▼

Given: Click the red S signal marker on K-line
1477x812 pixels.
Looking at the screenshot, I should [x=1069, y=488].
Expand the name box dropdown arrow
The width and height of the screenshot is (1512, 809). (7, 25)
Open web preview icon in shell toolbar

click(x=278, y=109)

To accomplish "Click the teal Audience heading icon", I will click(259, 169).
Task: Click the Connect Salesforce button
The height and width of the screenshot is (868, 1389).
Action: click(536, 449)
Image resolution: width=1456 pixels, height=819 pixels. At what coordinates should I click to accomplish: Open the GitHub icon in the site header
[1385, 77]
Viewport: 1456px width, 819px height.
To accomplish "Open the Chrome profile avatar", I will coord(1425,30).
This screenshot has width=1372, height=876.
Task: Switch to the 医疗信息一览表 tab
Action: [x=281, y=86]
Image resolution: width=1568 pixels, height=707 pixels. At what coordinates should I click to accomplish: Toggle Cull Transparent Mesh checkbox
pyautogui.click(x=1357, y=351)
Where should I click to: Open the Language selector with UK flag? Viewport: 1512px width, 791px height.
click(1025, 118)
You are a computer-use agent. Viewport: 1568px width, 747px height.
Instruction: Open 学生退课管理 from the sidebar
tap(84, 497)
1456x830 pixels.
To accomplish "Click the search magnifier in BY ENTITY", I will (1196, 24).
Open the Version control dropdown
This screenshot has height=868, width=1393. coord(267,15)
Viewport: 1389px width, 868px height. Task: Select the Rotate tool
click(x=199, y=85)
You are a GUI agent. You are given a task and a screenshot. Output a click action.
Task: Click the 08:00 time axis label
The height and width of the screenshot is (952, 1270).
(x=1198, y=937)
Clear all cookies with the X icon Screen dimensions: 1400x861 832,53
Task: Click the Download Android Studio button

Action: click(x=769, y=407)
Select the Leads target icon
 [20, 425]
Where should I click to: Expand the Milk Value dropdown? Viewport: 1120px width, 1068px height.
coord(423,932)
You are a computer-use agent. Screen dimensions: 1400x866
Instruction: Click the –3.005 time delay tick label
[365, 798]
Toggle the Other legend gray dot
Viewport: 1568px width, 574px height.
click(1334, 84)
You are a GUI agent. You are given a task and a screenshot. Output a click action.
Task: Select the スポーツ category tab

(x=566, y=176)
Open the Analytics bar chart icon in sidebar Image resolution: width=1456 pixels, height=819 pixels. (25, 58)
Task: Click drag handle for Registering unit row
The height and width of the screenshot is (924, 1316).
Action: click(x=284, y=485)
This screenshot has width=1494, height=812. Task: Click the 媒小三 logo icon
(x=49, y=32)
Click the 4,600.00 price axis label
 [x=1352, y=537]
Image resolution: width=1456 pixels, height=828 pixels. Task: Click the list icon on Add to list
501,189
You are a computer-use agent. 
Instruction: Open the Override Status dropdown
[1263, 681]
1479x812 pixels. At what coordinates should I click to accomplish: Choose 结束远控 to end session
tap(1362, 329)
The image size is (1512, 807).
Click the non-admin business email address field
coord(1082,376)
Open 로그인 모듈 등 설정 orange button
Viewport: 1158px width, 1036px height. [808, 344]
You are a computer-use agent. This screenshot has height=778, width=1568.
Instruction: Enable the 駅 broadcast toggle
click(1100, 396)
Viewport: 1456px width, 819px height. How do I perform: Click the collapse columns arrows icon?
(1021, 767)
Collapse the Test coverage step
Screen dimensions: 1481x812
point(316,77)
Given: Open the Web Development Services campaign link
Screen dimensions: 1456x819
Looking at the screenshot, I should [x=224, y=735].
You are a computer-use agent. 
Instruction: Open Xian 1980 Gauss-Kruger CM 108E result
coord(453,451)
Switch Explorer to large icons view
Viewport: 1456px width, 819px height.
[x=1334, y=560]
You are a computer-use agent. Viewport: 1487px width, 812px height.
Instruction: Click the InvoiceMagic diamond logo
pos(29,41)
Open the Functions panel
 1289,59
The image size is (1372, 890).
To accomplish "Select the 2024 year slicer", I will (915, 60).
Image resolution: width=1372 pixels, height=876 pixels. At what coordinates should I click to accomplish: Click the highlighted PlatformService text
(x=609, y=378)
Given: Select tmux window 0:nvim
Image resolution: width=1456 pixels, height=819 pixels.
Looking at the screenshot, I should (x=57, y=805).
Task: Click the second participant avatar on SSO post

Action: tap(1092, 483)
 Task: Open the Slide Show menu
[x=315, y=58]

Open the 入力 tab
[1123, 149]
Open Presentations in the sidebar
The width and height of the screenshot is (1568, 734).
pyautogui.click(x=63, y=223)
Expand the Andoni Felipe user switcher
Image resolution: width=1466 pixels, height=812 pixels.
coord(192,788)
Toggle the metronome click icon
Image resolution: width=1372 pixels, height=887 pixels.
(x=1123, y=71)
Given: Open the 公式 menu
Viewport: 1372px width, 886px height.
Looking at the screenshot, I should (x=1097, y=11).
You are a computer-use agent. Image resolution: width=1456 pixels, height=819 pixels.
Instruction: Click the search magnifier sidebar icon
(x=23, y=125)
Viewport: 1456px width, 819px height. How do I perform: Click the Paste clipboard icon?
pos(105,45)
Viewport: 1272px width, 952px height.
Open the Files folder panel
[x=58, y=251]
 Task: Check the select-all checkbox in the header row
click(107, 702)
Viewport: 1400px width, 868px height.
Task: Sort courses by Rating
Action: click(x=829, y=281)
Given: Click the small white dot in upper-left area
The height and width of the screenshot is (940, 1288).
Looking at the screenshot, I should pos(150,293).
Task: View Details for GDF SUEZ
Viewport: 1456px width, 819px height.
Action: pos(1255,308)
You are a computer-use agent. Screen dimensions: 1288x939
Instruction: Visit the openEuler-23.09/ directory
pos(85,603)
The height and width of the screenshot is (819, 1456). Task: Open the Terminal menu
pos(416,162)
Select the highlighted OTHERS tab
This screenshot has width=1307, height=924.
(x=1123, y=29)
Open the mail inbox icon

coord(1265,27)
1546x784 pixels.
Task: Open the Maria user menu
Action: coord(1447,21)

▲

◆ REQUIRED ACTION
Copy every line above without altering a word.

◆ EXERCISE RESPONSE
Given: Click the red S signal marker on K-line
1477x812 pixels.
Looking at the screenshot, I should [x=1069, y=488].
Expand the name box dropdown arrow
The width and height of the screenshot is (1512, 809). (7, 25)
Open web preview icon in shell toolbar

click(x=278, y=109)

To accomplish "Click the teal Audience heading icon", I will click(259, 169).
Task: Click the Connect Salesforce button
The height and width of the screenshot is (868, 1389).
Action: click(536, 449)
Image resolution: width=1456 pixels, height=819 pixels. At what coordinates should I click to accomplish: Open the GitHub icon in the site header
[1385, 77]
Viewport: 1456px width, 819px height.
To accomplish "Open the Chrome profile avatar", I will coord(1425,30).
This screenshot has width=1372, height=876.
Task: Switch to the 医疗信息一览表 tab
Action: [x=281, y=86]
Image resolution: width=1568 pixels, height=707 pixels. At what coordinates should I click to accomplish: Toggle Cull Transparent Mesh checkbox
pyautogui.click(x=1357, y=351)
Where should I click to: Open the Language selector with UK flag? Viewport: 1512px width, 791px height.
click(1025, 118)
You are a computer-use agent. Viewport: 1568px width, 747px height.
Instruction: Open 学生退课管理 from the sidebar
tap(84, 497)
1456x830 pixels.
To accomplish "Click the search magnifier in BY ENTITY", I will (1196, 24).
Open the Version control dropdown
This screenshot has height=868, width=1393. coord(267,15)
Viewport: 1389px width, 868px height. Task: Select the Rotate tool
click(x=199, y=85)
You are a GUI agent. You are given a task and a screenshot. Output a click action.
Task: Click the 08:00 time axis label
The height and width of the screenshot is (952, 1270).
(x=1198, y=937)
Clear all cookies with the X icon Screen dimensions: 1400x861 832,53
Task: Click the Download Android Studio button

Action: click(x=769, y=407)
Select the Leads target icon
 [20, 425]
Where should I click to: Expand the Milk Value dropdown? Viewport: 1120px width, 1068px height.
coord(423,932)
You are a computer-use agent. Screen dimensions: 1400x866
Instruction: Click the –3.005 time delay tick label
[365, 798]
Toggle the Other legend gray dot
Viewport: 1568px width, 574px height.
click(1334, 84)
You are a GUI agent. You are given a task and a screenshot. Output a click action.
Task: Select the スポーツ category tab

(x=566, y=176)
Open the Analytics bar chart icon in sidebar Image resolution: width=1456 pixels, height=819 pixels. (25, 58)
Task: Click drag handle for Registering unit row
The height and width of the screenshot is (924, 1316).
Action: click(x=284, y=485)
This screenshot has width=1494, height=812. Task: Click the 媒小三 logo icon
(x=49, y=32)
Click the 4,600.00 price axis label
 [x=1352, y=537]
Image resolution: width=1456 pixels, height=828 pixels. Task: Click the list icon on Add to list
501,189
You are a computer-use agent. 
Instruction: Open the Override Status dropdown
[1263, 681]
1479x812 pixels. At what coordinates should I click to accomplish: Choose 结束远控 to end session
tap(1362, 329)
The image size is (1512, 807).
Click the non-admin business email address field
coord(1082,376)
Open 로그인 모듈 등 설정 orange button
Viewport: 1158px width, 1036px height. [808, 344]
You are a computer-use agent. This screenshot has height=778, width=1568.
Instruction: Enable the 駅 broadcast toggle
click(1100, 396)
Viewport: 1456px width, 819px height. How do I perform: Click the collapse columns arrows icon?
(1021, 767)
Collapse the Test coverage step
Screen dimensions: 1481x812
point(316,77)
Given: Open the Web Development Services campaign link
Screen dimensions: 1456x819
Looking at the screenshot, I should [x=224, y=735].
You are a computer-use agent. 
Instruction: Open Xian 1980 Gauss-Kruger CM 108E result
coord(453,451)
Switch Explorer to large icons view
Viewport: 1456px width, 819px height.
[x=1334, y=560]
You are a computer-use agent. Viewport: 1487px width, 812px height.
Instruction: Click the InvoiceMagic diamond logo
pos(29,41)
Open the Functions panel
 1289,59
The image size is (1372, 890).
To accomplish "Select the 2024 year slicer", I will (915, 60).
Image resolution: width=1372 pixels, height=876 pixels. At what coordinates should I click to accomplish: Click the highlighted PlatformService text
(x=609, y=378)
Given: Select tmux window 0:nvim
Image resolution: width=1456 pixels, height=819 pixels.
Looking at the screenshot, I should (x=57, y=805).
Task: Click the second participant avatar on SSO post

Action: tap(1092, 483)
 Task: Open the Slide Show menu
[x=315, y=58]

Open the 入力 tab
[1123, 149]
Open Presentations in the sidebar
The width and height of the screenshot is (1568, 734).
pyautogui.click(x=63, y=223)
Expand the Andoni Felipe user switcher
Image resolution: width=1466 pixels, height=812 pixels.
coord(192,788)
Toggle the metronome click icon
Image resolution: width=1372 pixels, height=887 pixels.
(x=1123, y=71)
Given: Open the 公式 menu
Viewport: 1372px width, 886px height.
Looking at the screenshot, I should (x=1097, y=11).
You are a computer-use agent. Image resolution: width=1456 pixels, height=819 pixels.
Instruction: Click the search magnifier sidebar icon
(x=23, y=125)
Viewport: 1456px width, 819px height. How do I perform: Click the Paste clipboard icon?
pos(105,45)
Viewport: 1272px width, 952px height.
Open the Files folder panel
[x=58, y=251]
 Task: Check the select-all checkbox in the header row
click(107, 702)
Viewport: 1400px width, 868px height.
Task: Sort courses by Rating
Action: click(x=829, y=281)
Given: Click the small white dot in upper-left area
The height and width of the screenshot is (940, 1288).
Looking at the screenshot, I should pos(150,293).
Task: View Details for GDF SUEZ
Viewport: 1456px width, 819px height.
Action: pos(1255,308)
You are a computer-use agent. Screen dimensions: 1288x939
Instruction: Visit the openEuler-23.09/ directory
pos(85,603)
The height and width of the screenshot is (819, 1456). Task: Open the Terminal menu
pos(416,162)
Select the highlighted OTHERS tab
This screenshot has width=1307, height=924.
(x=1123, y=29)
Open the mail inbox icon

coord(1265,27)
1546x784 pixels.
Task: Open the Maria user menu
Action: coord(1447,21)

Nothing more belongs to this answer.